#### The problem
Set down, without alteration, every line of the listing from the line containing "Viewport: 743px width, 393px" down to the line containing "Action: point(327,135)", including both of those lines and nothing else.

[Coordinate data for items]
----------------

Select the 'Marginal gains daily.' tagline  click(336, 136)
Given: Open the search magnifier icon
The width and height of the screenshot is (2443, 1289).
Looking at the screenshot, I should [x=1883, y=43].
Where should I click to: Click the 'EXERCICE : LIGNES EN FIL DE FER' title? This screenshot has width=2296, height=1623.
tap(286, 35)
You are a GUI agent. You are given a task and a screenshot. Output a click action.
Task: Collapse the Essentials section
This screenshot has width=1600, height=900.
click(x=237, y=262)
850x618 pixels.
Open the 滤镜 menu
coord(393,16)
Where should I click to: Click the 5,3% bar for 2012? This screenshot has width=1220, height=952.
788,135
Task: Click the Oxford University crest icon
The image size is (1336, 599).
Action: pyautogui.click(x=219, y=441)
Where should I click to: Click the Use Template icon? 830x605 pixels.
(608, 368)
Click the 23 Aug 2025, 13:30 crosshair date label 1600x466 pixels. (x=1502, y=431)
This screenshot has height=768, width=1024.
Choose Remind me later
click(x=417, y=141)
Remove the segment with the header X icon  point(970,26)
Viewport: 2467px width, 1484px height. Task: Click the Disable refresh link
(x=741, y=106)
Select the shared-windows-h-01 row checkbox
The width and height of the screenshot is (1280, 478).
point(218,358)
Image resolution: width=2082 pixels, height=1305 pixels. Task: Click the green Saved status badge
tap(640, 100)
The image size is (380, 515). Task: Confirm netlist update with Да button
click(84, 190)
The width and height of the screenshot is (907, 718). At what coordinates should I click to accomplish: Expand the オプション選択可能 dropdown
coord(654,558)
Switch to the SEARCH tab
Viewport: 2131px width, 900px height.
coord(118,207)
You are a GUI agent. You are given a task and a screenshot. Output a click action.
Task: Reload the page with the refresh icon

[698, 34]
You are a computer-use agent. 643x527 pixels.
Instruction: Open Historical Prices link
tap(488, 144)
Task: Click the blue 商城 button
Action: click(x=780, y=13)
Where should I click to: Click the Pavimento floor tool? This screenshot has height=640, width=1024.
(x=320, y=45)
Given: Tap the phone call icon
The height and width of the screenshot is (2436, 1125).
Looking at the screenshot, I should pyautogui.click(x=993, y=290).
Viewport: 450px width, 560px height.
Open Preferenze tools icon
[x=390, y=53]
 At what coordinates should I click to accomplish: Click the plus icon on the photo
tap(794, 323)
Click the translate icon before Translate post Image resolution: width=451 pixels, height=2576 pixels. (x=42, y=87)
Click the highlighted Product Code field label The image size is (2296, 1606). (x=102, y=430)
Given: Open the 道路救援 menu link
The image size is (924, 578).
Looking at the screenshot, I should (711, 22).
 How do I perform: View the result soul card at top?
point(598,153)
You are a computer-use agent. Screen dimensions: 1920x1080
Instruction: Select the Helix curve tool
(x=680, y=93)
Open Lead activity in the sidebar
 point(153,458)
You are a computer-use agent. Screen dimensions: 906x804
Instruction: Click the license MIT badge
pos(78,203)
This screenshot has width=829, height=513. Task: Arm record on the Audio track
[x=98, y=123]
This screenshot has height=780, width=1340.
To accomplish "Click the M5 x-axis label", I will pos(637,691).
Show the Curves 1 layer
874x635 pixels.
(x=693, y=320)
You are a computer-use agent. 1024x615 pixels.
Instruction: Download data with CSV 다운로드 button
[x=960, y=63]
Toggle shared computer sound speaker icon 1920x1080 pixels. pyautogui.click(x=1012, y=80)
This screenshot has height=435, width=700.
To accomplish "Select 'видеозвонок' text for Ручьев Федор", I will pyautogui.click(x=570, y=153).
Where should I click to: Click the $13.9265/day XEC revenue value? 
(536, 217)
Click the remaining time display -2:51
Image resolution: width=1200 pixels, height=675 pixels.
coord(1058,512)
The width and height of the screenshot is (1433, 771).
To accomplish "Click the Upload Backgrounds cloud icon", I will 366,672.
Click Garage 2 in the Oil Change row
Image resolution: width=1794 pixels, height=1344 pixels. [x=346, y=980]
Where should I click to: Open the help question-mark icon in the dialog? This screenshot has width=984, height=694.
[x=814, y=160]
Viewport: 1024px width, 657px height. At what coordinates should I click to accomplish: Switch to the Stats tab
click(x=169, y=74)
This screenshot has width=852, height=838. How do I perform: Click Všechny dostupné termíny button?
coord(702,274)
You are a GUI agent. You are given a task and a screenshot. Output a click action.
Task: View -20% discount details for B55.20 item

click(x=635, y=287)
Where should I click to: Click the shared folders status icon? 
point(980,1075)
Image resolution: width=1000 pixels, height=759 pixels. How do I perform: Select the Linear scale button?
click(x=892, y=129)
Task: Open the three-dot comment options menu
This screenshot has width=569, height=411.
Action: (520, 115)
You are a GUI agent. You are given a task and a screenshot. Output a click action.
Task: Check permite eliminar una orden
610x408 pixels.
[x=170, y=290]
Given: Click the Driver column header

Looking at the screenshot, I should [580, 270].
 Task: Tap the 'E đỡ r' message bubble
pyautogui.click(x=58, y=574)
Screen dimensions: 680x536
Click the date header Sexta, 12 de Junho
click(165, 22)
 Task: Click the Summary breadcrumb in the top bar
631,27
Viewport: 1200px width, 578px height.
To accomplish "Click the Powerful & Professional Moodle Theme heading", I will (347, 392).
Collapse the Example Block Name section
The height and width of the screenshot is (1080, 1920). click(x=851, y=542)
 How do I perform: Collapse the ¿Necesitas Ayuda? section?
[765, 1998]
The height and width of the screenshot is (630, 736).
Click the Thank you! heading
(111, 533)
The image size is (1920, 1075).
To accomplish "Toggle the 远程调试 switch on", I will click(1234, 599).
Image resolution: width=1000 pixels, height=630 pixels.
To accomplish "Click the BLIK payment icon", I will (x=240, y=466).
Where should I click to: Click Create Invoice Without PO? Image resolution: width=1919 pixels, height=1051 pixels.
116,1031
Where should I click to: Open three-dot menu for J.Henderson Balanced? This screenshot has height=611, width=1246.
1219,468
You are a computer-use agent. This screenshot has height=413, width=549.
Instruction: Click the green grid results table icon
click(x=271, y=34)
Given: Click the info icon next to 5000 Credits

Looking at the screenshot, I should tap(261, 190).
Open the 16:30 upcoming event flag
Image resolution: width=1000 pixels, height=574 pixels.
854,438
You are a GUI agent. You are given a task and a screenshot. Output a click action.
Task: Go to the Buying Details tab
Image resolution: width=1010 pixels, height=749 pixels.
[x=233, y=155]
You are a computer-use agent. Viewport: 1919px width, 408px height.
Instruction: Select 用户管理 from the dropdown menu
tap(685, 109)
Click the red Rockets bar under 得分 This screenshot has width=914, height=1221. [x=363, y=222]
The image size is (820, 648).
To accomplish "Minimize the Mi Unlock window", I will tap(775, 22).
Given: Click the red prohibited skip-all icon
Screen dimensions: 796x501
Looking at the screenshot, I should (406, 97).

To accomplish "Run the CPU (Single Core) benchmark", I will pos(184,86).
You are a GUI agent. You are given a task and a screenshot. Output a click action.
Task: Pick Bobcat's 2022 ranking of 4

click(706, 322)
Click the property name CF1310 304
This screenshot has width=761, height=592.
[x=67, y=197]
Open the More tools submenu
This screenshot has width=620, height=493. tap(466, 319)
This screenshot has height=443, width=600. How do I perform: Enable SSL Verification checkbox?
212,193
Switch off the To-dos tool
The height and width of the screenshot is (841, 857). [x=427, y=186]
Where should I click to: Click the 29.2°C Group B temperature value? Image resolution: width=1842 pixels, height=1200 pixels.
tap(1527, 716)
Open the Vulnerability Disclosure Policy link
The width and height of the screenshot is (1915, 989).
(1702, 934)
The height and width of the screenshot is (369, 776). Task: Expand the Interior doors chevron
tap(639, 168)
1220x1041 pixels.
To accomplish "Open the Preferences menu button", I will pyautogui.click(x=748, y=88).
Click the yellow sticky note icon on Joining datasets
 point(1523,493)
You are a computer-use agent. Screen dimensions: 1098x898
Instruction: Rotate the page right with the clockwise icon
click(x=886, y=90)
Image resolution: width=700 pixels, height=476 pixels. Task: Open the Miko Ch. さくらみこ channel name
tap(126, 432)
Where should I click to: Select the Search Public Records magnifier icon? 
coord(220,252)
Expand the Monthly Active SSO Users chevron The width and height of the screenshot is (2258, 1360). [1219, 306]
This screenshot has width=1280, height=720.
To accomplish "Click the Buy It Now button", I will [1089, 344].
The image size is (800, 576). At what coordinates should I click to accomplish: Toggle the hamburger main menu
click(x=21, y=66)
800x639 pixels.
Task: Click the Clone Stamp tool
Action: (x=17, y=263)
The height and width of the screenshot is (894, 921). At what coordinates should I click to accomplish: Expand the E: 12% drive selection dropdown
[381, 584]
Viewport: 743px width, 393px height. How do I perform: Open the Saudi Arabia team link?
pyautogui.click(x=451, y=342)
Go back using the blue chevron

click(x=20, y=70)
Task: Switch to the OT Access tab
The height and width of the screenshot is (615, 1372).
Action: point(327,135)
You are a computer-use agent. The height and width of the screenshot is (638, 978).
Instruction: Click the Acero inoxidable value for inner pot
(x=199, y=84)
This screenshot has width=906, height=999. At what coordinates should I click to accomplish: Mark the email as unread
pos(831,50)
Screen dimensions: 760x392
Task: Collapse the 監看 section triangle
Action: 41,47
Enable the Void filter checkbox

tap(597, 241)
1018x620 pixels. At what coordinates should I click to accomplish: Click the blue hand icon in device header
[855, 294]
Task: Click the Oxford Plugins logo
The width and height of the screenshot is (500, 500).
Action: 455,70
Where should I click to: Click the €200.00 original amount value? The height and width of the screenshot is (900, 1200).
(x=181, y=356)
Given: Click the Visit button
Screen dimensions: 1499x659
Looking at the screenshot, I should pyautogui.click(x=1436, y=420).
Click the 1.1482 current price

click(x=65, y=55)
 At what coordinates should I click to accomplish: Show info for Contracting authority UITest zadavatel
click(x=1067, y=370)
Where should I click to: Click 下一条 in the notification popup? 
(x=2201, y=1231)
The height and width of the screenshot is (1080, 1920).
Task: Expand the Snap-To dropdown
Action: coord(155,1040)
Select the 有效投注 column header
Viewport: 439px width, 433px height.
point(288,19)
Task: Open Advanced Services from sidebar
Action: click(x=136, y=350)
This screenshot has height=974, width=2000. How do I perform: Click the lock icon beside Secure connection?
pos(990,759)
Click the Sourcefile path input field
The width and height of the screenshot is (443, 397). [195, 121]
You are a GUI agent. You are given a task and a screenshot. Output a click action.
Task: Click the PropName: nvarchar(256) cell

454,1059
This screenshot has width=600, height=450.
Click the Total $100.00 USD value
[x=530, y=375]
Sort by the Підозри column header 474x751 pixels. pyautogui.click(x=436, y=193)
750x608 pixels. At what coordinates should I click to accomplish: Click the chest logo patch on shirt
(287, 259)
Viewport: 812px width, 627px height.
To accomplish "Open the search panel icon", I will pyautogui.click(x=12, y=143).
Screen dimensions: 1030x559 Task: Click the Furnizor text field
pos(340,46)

----------------

#### Correct answer
Viewport: 743px width, 393px height. How do I perform: Open the Saudi Arabia team link?
pyautogui.click(x=451, y=342)
Go back using the blue chevron

click(x=20, y=70)
Task: Switch to the OT Access tab
The height and width of the screenshot is (615, 1372).
Action: point(327,135)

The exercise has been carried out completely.